> [Prompt 1]: Copy everything in the Rust domain modeling post from "We will review" down to "and capture behaviors.", word for word.
> [Prompt 2]: Using the Rust domain modeling post, answer yes or no for each statement and quote the words that decide it. (a) The author plans to cover functional domain modeling in three articles. (b) The Candidate struct is built only from unsigned integers and Strings. (c) The compiler catches the mix-up between the name and email values.
> [Prompt 3]: Pick up the Rust domain modeling post after its final sentence and keep writing it.

> [Reading passage]:
__________

When I start learning new programming languages, I often consider how to create models for specific domains. I don’t know whether my consulting background influences this, but it always comes to mind. I’m sharing my initial attempts at using Rust, following a functional domain modeling approach, so there may be room for improvement in some of the implementations in this blog post.
I plan to talk about functional domain modeling in two separate articles. In this first part, I will focus on more basic concepts in Rust, whereas in this second part, I will consider the Rust memory management system and how it impacts the design of our domain models.
Domain modeling, influenced by functional programming principles, aims to represent the business domain in the code accurately. Rust is ideal thanks to its language features and type system, which enforce correctness and reduce the likelihood of bugs. By modeling the domain accurately, we aim to use the Rust compiler to catch errors early and prevent them from propagating to runtime. This will help us to reduce the need for extensive unit testing and improve the reliability and maintainability of the codebase.
Let’s emphasize some of the principles, types, and techniques brought by Functional Programming:
- Algebraic Data Types (ADTs), where Rust’s
enum
andstruct
types can be used to define ADTs. - Pure functions, encouraging the usage of functions that have no side effects and always return the same output given the same input. Pure functions can help ensure that the domain model is correct and predictable.
- The
Result
andOption
types represent errors and optional values, respectively, allowing validating models to ensure that the model is consistent, complete, and satisfies any invariants or constraints required by the business domain. - With
Traits
, we can create a more expressive and flexible domain model by defining traits corresponding to domain concepts. - Finally, and related to the previous point, given the importance of avoiding mutable states and side effects, Rust enforces this principle through its ownership and borrowing system, which ensures that memory is managed safely and efficiently. Smart pointers, such as
Box
,Rc
, andArc
, are also relevant for this purpose because they allow writing more functional code.
We will review the final topic in the next blog post. Today, we will examine the remaining bullet points using a Hiring Pipeline with its candidates as an example. Thus, we will implement the domain logic, define relationships between entities, validate models, and capture behaviors.
Algebraic Data Types (ADTs)
In Rust, we can use ADTs to model our application’s domain entities and relationships in a functional way, clearly defining the set of possible values and states. Rust has two main types of ADTs: enum
and struct
. enum
is used to define a type that can take on one of several possible variants, while struct
is used here to express a type that has named fields.
Let’s start working on the example we mentioned above:
struct Candidate {
id: u64,
name: String,
email: String,
experience_level: String,
interview_status: String,
application_status: String,
}
The Candidate
struct represents a candidate in a hiring pipeline with a unique ID, a name, an email address, an experience level, and application and interview statuses. Indeed, this is quite simple since our model uses basic types (unsigned integers and Strings) where we cannot add "restrictions" about the different values that every field can take.
let candidate = Candidate {
id: 1,
name: String::from("jane.brown@example.com"),
email: String::from("Jane Brown"),
experience_level: String::from("Senior"),
interview_status: String::from("Scheduled"),
application_status: String::from("In Review"),
};
Well, the compiler is not smart enough to detect that I’ve mixed name
and email
.

__________

> [Given data]:
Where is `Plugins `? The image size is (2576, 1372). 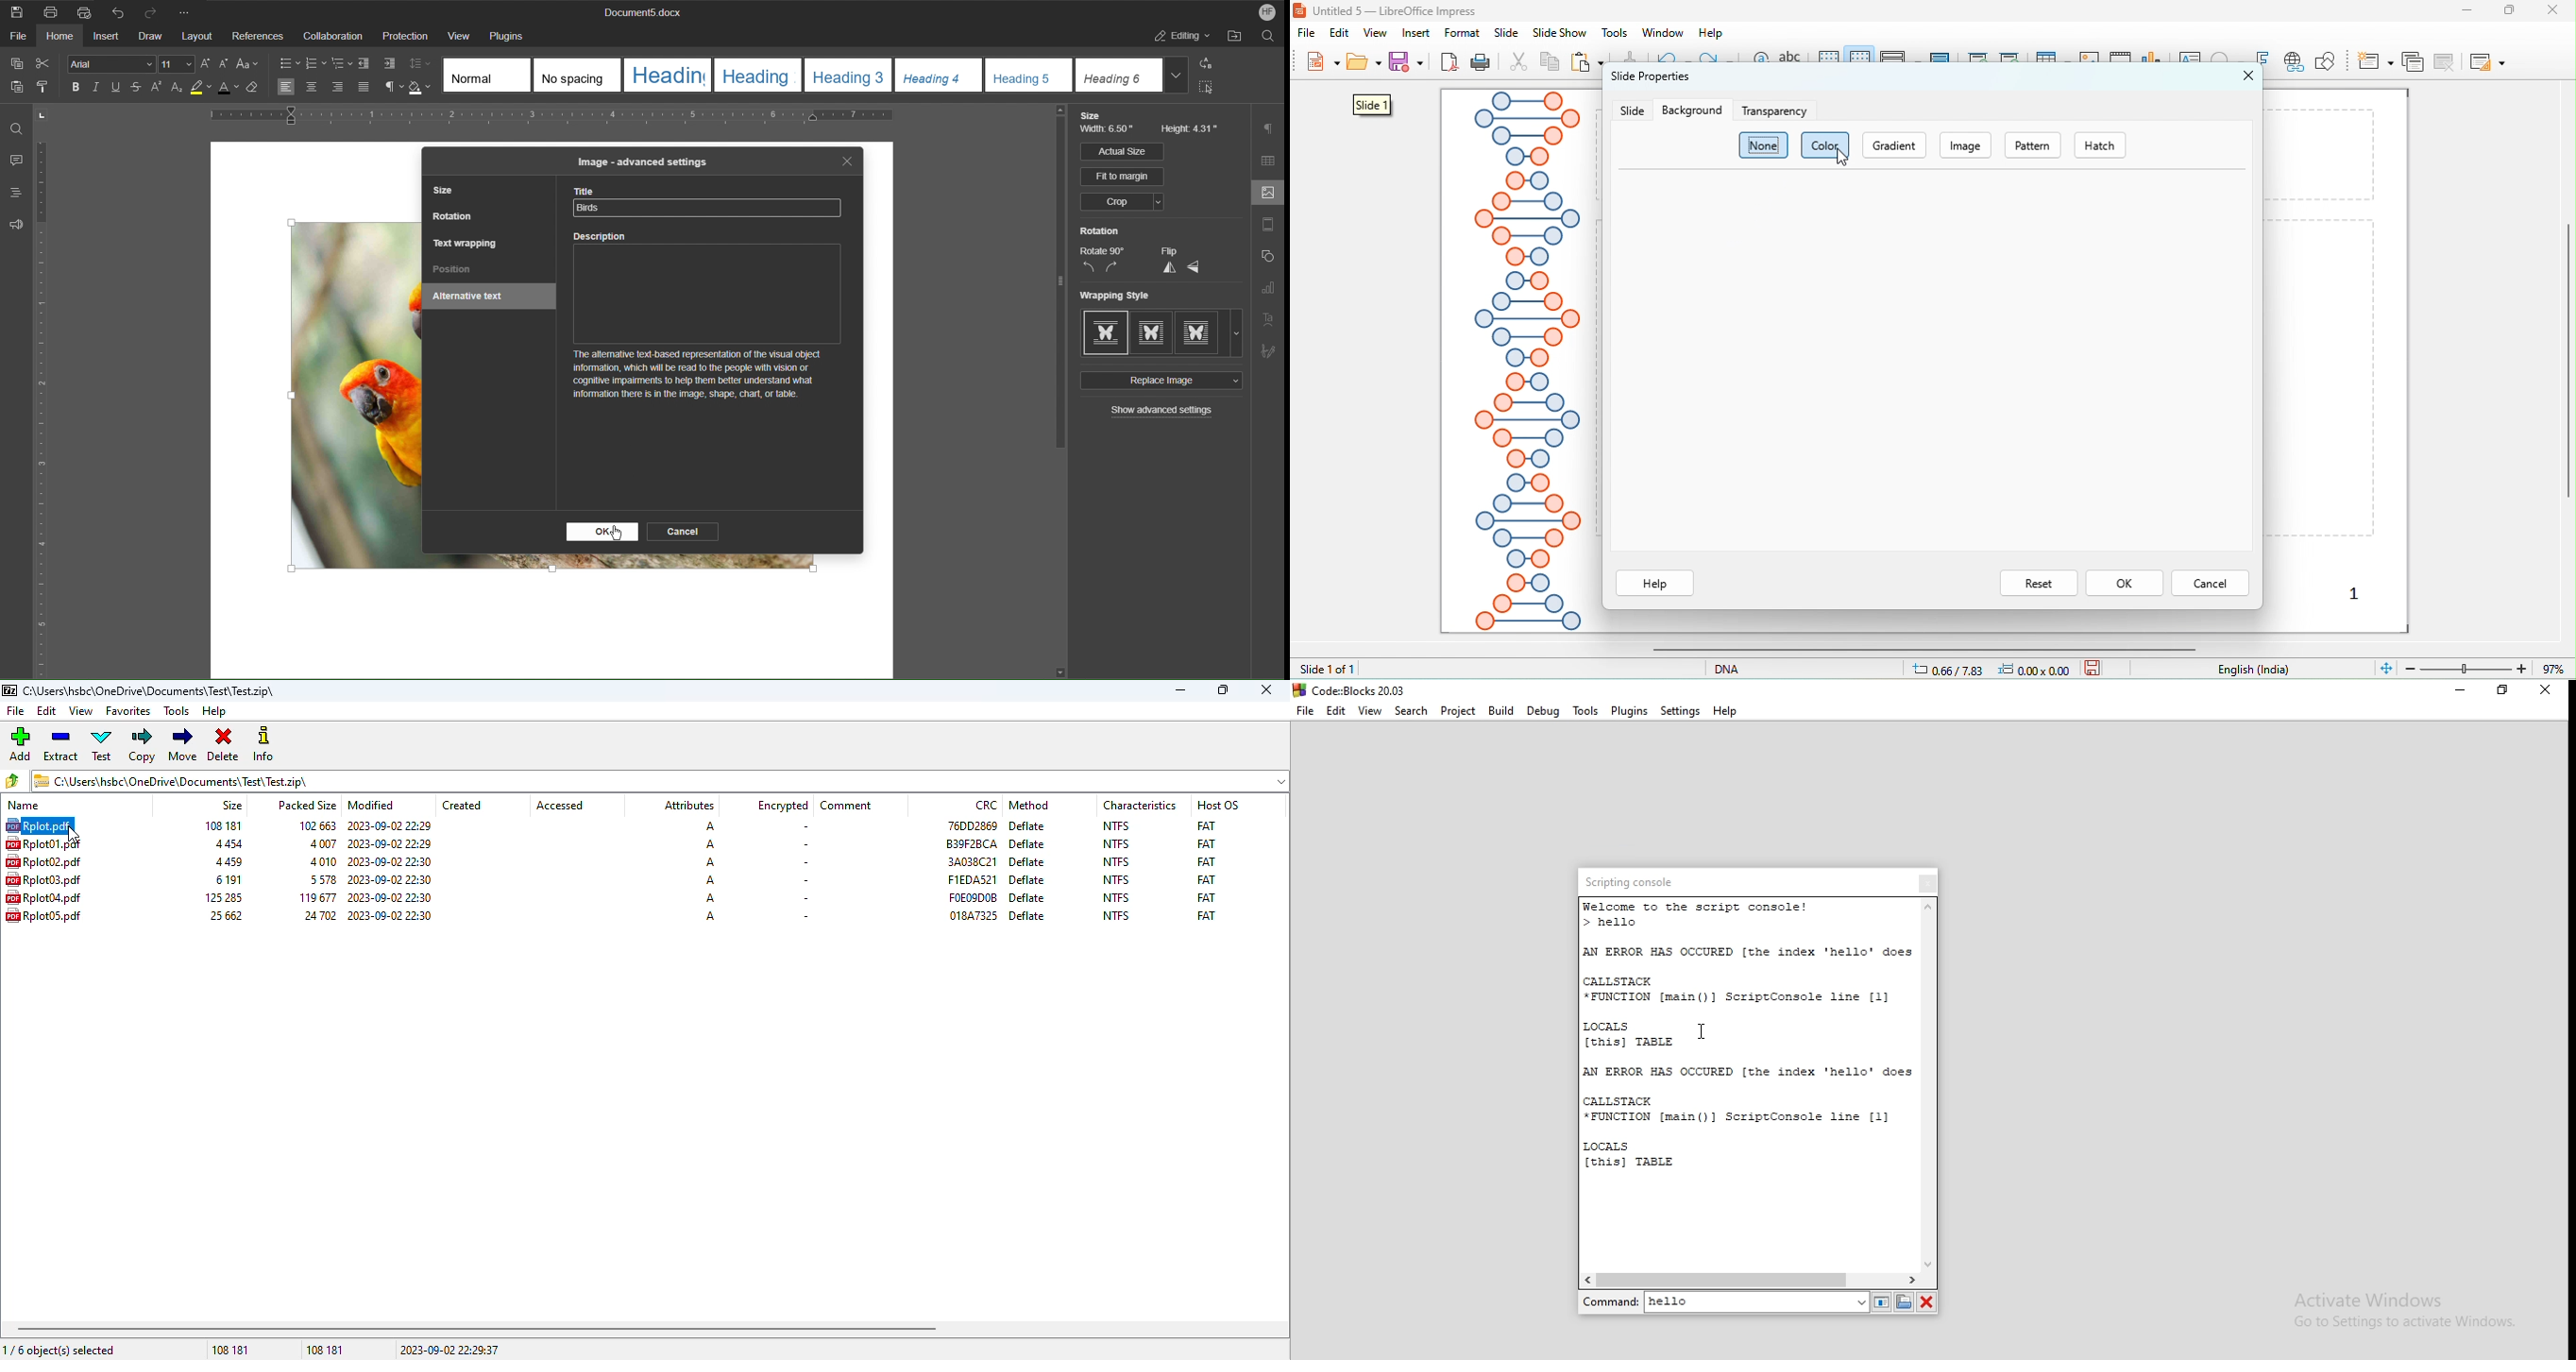
Plugins  is located at coordinates (1630, 711).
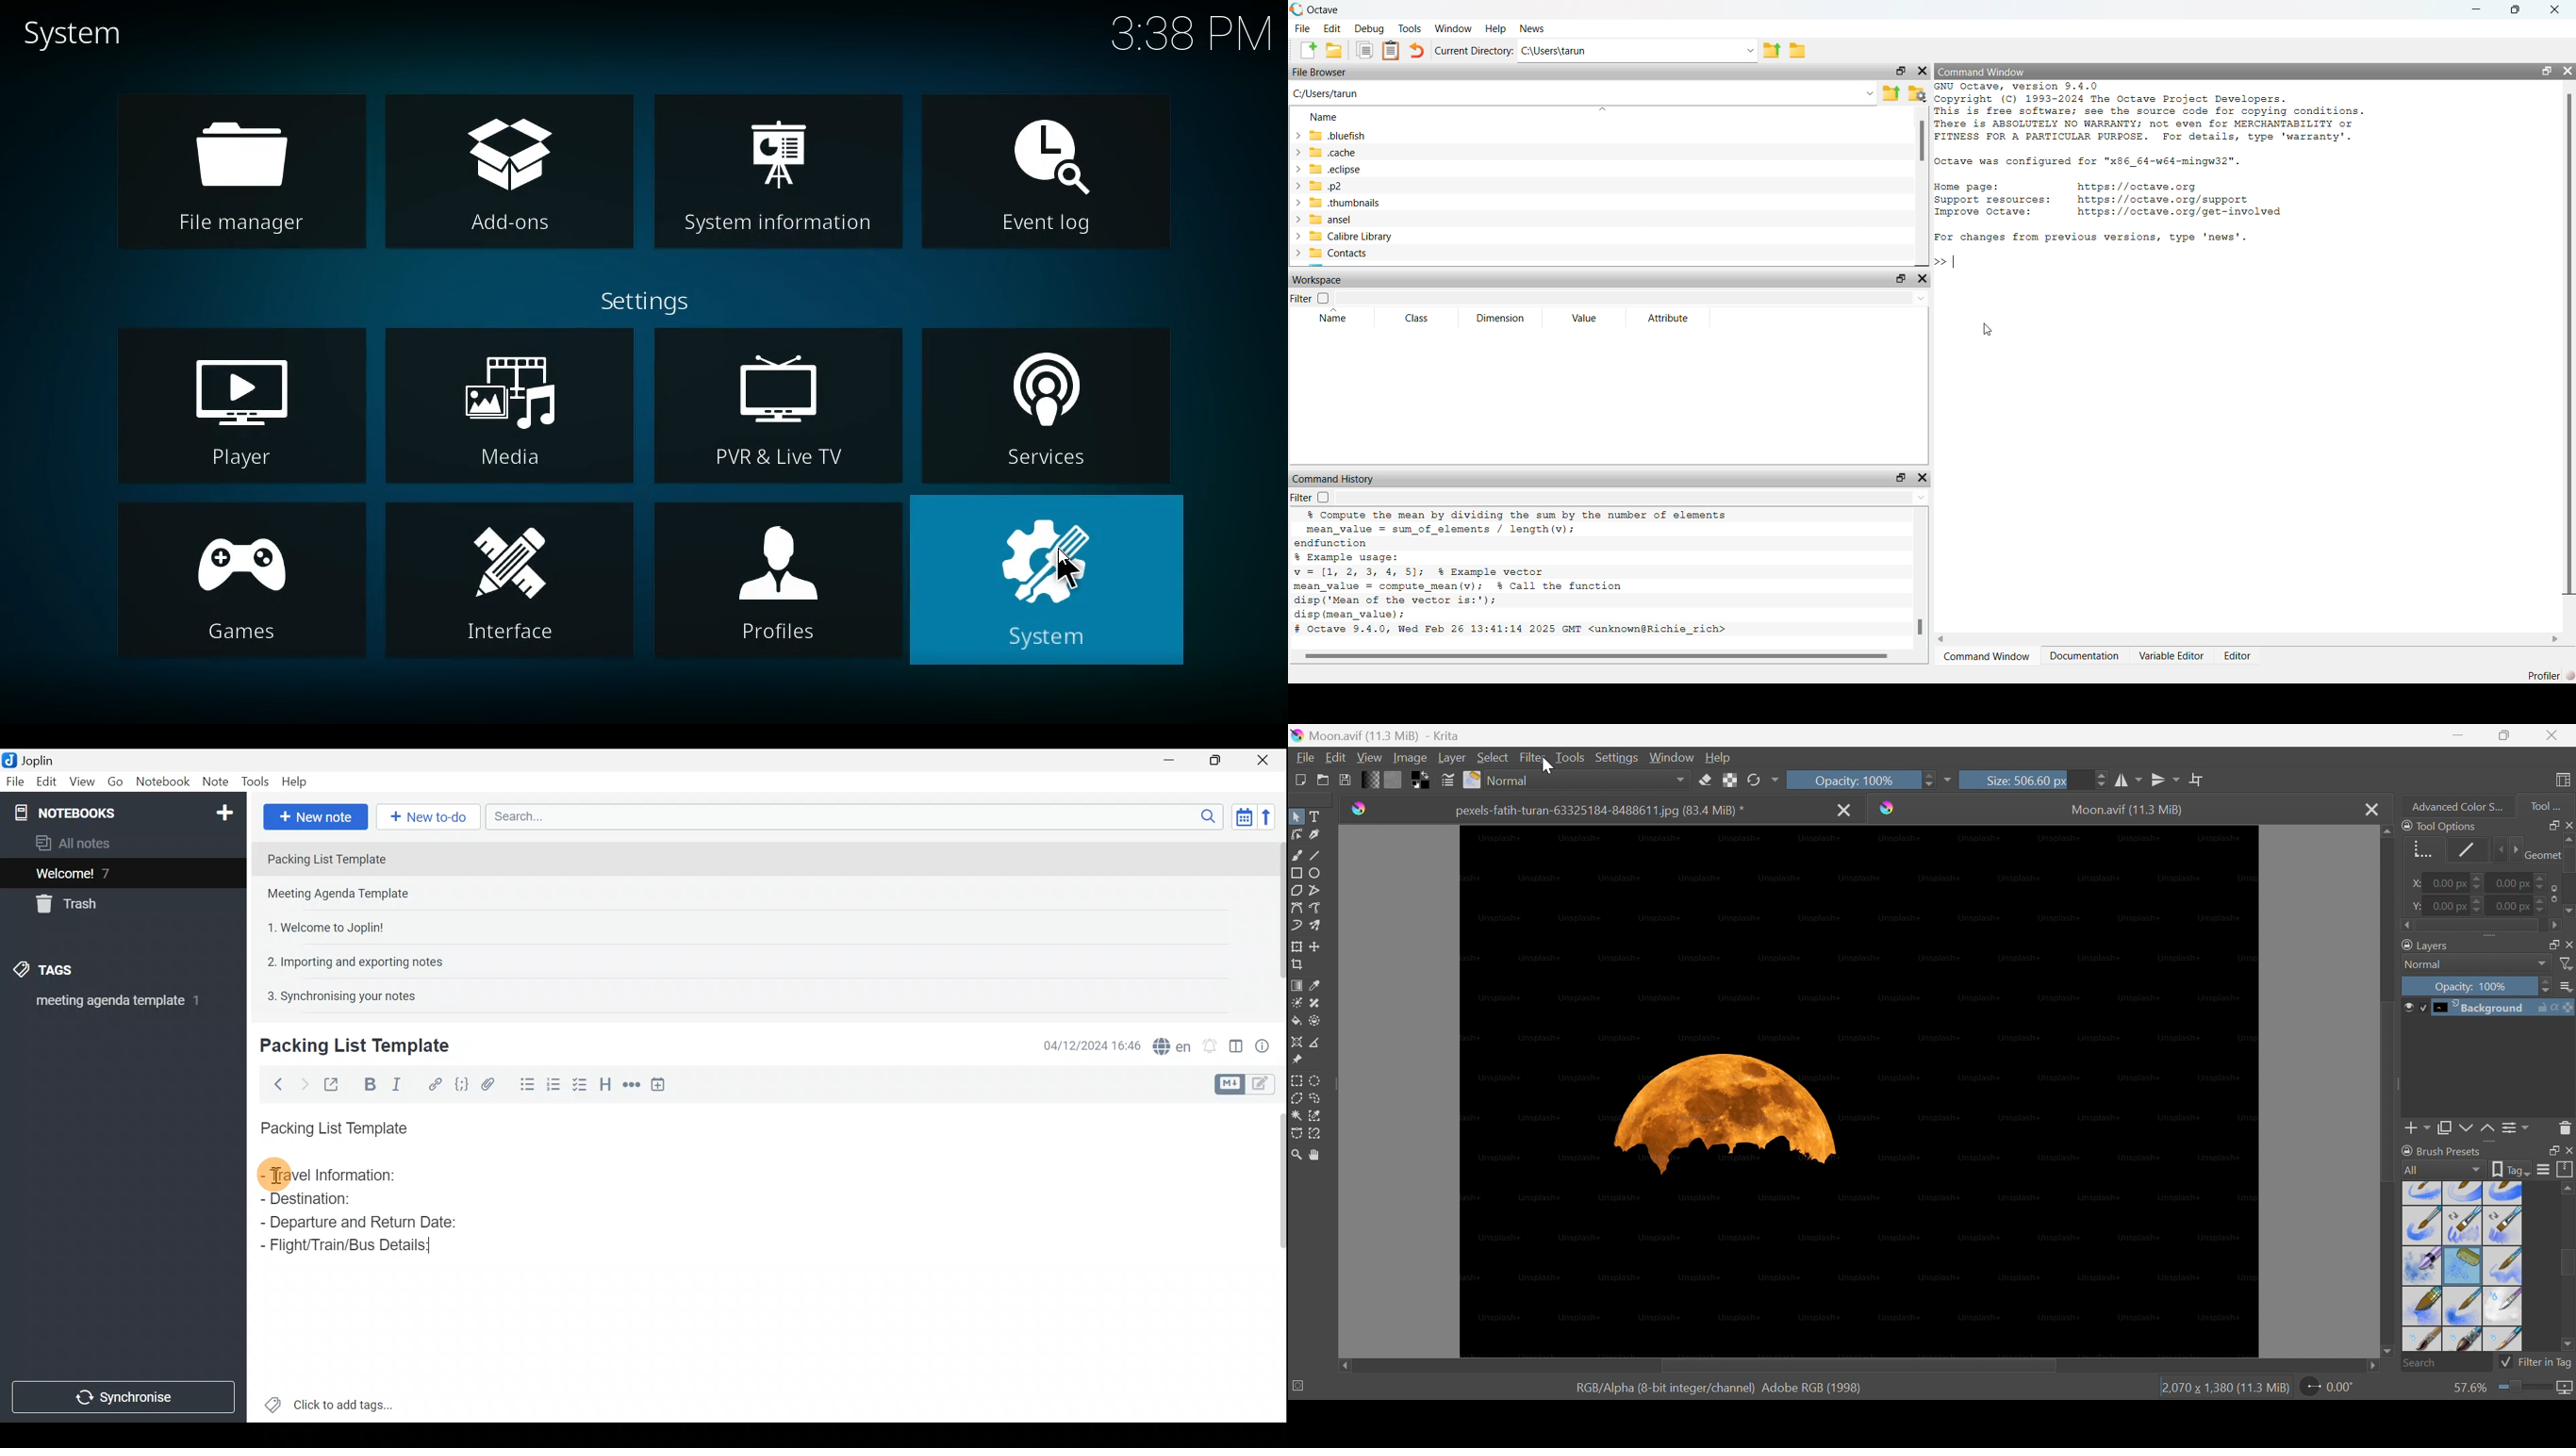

__________

> [Task output 1]:
We will review the final topic in the next blog post. Today, we will examine the remaining bullet points using a Hiring Pipeline with its candidates as an example. Thus, we will implement the domain logic, define relationships between entities, validate models, and capture behaviors.

> [Task output 2]:
(a) No: "I plan to talk about functional domain modeling in two separate articles."
(b) Yes: "our model uses basic types (unsigned integers and Strings)"
(c) No: "the compiler is not smart enough to detect"

> [Task output 3]:
How could we fix this? newtype
The newtype pattern is typical in functional programming. In Haskell, this pattern is supported via the newtype
declaration, which allows the programmer to define a new type identical to an existing one except for its name. This is useful for creating type-safe abstractions, enabling the programmer to enforce stronger type constraints on using specific values.
Similarly, in Rust, the newtype idiom brings compile-time guarantees that the correct value type is supplied. The newtype is a struct that wraps a single value and provides a new type for that value. A newtype is the same as the underlying type at runtime, so it will not introduce any performance overhead. Indeed, the code generated will be as efficient as if the underlying type was used directly, given that the Rust compiler will eliminate the newtype at compile-time.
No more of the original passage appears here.